The second tab lets filter the results according to file size, date of modification, mime type, or location.
Click on the Start Search button in the advanced search dialog, or type Enter in any text field to start the search. The button in the main window always performs a simple search.
Click on the Show query details link at the top of the result page to see the query expansion.
This part of the dialog lets you constructc a query by combining multiple clauses of different types.
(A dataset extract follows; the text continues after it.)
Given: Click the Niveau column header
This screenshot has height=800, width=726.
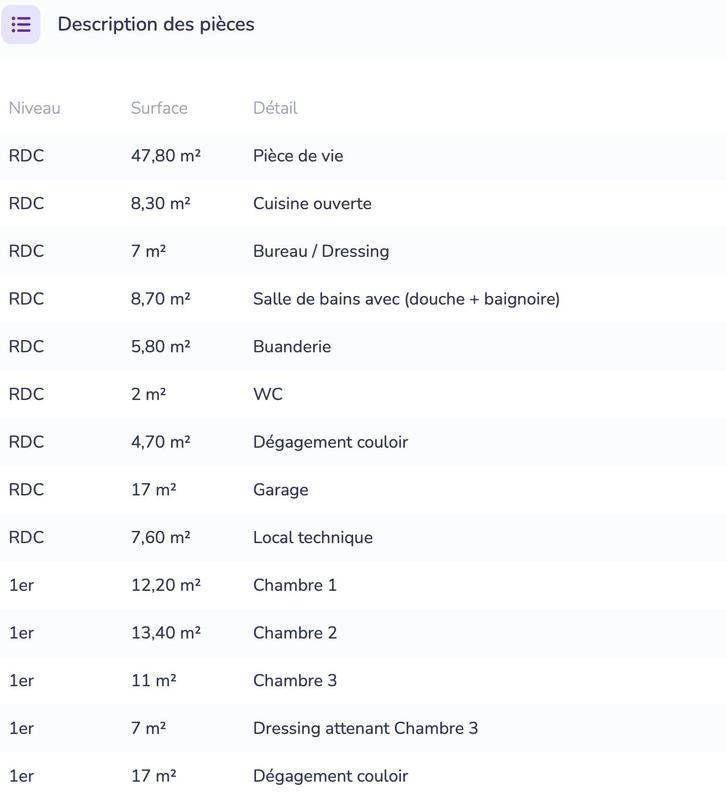Looking at the screenshot, I should 35,108.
Each entry field is configurable for the following modes:
None of the terms.
Phrase (exact terms in order within an adjustable window).
Proximity (terms in any order within an adjustable window).
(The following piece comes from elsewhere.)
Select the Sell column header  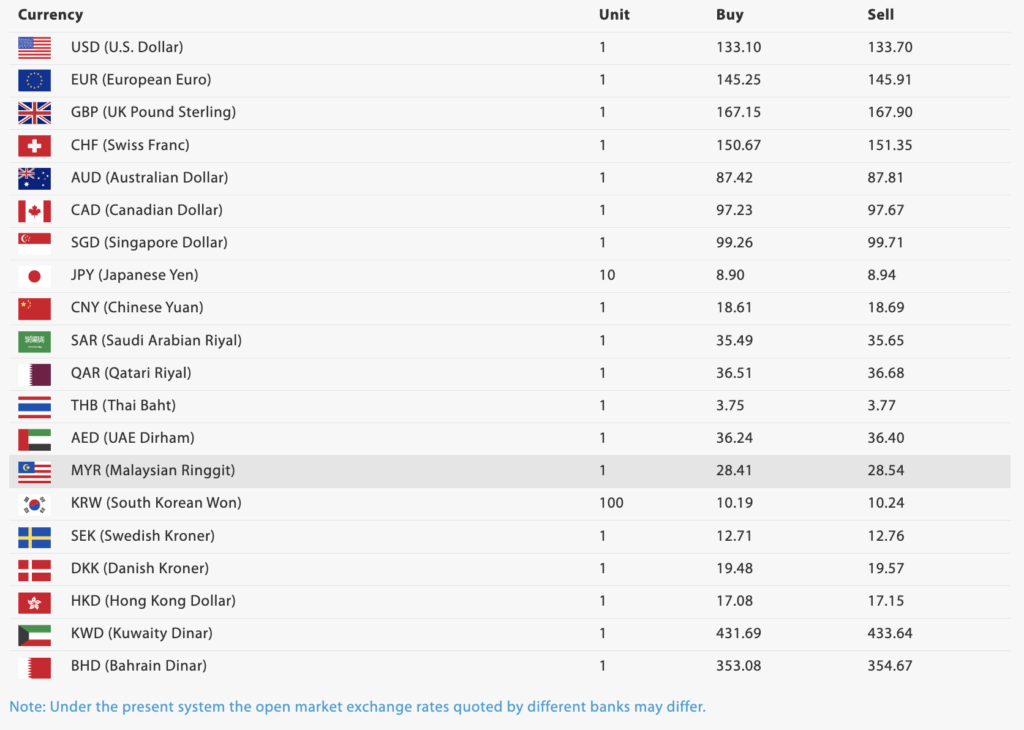tap(881, 15)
Additional entry fields can be created by clicking the Add clause button.
When searching, the non-empty clauses will be combined either with an AND or an OR conjunction, depending on the choice made on the left (All clauses or Any clause).
Entries of all types except "Phrase" and "Near" accept a mix of single words and phrases enclosed in double quotes. Stemming and wildcard expansion will be performed as for simple search.
Phrases and Proximity searches. These two clauses work in similar ways, with the difference that proximity searches do not impose an order on the words. In both cases, an adjustable number (slack) of non-matched words may be accepted between the searched ones (use the counter on the left to adjust this count). For phrases, the default count is zero (exact match). For proximity it is ten (meaning that two search terms, would be matched if found within a window of twelve words). Examples: a phrase search for quick fox with a slack of 0 will match quick fox but not quick brown fox. With a slack of 1 it will match the latter, but not fox quick. A proximity search for quick fox with the default slack will match the latter, and also a fox is a cunning and quick animal.
This part of the dialog has several sections which allow filtering the results of a search according to a number of criteria
The first section allows filtering by dates of last modification. You can specify both a minimum and a maximum date. The initial values are set according to the oldest and newest documents found in the index.
The next section allows filtering the results by file size. There are two entries for minimum and maximum size. Enter decimal numbers. You can use suffix multipliers: k/K, m/M, g/G, t/T for 1E3, 1E6, 1E9, 1E12 respectively.
The next section allows filtering the results by their mime types, or mime categories (ie: media/text/message/etc.).
You can transfer the types between two boxes, to define which will be included or excluded by the search.
The state of the file type selection can be saved as the default (the file type filter will not be activated at program start-up, but the lists will be in the restored state).
The bottom section allows restricting the search results to a sub-tree of the indexed area. You can use the Invert checkbox to search for files not in the sub-tree instead. If you use directory filtering often and on big subsets of the file system, you may think of setting up multiple indexes instead, as the performance may be better.
You can use relative/partial paths for filtering. Ie, entering dirA/dirB would match either /dir1/dirA/dirB/myfile1 or /dir2/dirA/dirB/someother/myfile2.
The advanced search tool memorizes the last 100 searches performed. You can walk the saved searches by using the up and down arrow keys while the keyboard focus belongs to the advanced search dialog.
The complex search history can be erased, along with the one for simple search, by selecting the File->Erase Search History menu entry.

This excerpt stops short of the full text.